> _Stored records_
== Segment start ==

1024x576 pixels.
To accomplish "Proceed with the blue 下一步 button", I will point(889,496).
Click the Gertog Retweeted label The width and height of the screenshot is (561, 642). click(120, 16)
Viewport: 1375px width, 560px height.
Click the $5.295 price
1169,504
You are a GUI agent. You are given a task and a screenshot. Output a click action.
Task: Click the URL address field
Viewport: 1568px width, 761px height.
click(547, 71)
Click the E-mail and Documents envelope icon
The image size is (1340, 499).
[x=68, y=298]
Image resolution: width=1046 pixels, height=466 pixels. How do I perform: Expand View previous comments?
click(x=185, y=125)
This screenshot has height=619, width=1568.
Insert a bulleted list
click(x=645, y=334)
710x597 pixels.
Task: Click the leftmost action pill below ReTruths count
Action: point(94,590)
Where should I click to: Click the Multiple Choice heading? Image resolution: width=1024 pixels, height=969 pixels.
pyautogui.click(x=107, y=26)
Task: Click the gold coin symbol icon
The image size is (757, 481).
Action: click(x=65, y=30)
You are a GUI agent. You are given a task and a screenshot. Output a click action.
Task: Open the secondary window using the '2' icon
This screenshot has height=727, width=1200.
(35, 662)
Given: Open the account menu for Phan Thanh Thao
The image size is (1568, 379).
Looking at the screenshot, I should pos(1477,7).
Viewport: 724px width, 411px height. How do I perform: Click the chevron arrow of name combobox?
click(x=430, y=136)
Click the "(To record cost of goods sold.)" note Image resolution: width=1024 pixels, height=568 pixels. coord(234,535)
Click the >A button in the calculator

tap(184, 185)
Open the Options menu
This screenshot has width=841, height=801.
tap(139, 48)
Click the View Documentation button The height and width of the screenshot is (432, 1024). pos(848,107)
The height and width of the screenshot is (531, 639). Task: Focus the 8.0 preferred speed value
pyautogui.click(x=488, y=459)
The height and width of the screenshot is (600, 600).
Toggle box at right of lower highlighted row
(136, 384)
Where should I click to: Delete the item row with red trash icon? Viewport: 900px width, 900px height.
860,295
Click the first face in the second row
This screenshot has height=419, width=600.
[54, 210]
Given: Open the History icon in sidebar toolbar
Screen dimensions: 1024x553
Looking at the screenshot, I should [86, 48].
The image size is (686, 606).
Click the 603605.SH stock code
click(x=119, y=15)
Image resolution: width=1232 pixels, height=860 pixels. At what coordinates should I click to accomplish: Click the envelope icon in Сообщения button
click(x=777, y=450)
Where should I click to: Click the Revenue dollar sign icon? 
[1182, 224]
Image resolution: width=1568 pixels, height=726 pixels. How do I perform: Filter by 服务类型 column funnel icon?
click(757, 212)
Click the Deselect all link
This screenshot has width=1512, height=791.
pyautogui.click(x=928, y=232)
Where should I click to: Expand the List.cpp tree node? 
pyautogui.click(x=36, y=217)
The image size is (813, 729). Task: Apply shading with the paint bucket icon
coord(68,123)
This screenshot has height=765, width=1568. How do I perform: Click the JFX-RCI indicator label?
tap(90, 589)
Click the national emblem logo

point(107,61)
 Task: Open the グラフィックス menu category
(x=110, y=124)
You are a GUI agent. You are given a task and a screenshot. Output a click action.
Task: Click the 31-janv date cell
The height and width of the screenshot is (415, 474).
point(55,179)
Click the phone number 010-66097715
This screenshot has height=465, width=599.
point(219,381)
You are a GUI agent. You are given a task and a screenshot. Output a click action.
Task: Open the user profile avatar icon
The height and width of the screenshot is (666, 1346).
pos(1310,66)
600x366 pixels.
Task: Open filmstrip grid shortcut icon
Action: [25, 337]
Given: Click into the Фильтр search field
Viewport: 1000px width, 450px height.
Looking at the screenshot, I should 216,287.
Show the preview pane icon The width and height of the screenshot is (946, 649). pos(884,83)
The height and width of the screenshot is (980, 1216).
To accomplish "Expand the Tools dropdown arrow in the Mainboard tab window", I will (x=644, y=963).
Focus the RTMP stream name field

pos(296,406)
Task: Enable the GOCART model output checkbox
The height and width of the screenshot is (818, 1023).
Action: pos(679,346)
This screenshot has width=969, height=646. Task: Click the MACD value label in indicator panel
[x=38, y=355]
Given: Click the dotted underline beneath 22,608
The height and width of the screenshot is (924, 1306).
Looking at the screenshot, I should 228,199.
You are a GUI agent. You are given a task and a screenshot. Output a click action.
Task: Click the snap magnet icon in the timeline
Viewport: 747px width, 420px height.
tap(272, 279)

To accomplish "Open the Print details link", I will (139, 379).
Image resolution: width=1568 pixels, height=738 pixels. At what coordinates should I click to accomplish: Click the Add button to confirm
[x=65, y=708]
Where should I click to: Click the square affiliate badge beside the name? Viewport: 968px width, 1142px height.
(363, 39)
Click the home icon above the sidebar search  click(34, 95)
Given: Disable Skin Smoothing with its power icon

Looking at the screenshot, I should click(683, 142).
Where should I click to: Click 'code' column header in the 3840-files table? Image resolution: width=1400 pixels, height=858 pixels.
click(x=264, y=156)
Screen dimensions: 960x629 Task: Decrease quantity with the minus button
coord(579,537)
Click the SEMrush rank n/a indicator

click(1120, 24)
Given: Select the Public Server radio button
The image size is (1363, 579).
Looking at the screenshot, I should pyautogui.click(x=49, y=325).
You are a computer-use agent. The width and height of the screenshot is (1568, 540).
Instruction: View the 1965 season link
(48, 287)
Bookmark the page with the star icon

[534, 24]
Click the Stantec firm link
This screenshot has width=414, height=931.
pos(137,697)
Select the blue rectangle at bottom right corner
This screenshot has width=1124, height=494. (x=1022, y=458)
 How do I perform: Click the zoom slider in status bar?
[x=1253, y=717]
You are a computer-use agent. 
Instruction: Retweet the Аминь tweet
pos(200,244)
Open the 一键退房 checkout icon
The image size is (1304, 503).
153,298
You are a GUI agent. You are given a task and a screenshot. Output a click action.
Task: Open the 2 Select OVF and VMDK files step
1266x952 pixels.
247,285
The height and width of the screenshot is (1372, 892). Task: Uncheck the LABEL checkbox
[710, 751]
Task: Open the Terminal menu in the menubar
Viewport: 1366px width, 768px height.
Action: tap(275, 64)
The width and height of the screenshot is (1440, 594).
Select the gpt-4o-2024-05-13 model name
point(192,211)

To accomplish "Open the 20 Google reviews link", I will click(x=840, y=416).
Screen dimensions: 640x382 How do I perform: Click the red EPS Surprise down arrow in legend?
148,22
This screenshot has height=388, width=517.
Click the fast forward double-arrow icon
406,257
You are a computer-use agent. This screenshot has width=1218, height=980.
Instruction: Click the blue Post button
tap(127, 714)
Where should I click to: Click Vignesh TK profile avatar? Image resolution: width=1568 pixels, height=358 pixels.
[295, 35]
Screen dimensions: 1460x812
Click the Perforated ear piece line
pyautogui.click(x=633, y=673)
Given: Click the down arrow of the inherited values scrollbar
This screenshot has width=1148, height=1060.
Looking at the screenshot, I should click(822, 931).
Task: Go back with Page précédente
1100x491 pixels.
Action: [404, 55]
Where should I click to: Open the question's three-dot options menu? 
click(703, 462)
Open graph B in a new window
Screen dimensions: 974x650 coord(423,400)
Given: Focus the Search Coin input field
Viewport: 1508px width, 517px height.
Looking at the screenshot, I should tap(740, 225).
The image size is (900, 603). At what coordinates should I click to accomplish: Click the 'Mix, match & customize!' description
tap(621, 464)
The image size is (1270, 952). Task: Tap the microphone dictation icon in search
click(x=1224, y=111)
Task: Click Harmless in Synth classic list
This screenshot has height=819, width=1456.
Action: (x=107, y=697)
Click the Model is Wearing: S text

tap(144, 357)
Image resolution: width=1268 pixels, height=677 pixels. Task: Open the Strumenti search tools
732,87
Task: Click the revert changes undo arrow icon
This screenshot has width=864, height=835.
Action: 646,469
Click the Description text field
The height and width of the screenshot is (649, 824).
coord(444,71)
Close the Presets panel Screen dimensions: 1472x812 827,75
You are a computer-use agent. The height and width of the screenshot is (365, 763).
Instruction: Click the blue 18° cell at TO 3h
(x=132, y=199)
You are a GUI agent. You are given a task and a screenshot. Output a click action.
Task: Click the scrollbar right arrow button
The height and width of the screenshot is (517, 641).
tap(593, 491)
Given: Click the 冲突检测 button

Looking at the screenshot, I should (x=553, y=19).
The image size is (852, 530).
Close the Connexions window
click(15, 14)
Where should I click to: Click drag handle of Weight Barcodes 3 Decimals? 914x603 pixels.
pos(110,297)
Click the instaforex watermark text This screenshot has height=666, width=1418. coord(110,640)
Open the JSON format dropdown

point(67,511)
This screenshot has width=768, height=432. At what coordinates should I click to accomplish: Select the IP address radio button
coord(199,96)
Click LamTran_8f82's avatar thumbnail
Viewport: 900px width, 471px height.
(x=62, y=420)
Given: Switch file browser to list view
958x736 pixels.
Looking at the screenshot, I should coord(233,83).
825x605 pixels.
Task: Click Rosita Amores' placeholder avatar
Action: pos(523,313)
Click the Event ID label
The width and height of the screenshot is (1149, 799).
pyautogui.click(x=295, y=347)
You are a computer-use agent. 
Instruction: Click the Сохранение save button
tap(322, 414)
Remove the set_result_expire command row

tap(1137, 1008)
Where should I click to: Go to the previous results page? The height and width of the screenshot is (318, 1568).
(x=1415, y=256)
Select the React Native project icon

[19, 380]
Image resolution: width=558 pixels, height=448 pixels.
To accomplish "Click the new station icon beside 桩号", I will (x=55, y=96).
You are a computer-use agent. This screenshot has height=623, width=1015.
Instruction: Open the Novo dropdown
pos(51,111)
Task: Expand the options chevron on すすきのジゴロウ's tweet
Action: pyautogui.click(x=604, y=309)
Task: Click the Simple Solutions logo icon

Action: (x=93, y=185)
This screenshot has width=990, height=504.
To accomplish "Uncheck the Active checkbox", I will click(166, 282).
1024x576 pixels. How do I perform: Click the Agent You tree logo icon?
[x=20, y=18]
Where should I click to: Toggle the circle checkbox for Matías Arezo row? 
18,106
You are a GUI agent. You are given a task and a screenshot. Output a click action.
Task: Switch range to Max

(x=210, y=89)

== Segment end ==

> _Exercise_
Tally the lines of the entries that carry the word "computer" and say only that number.

> _Your response_
6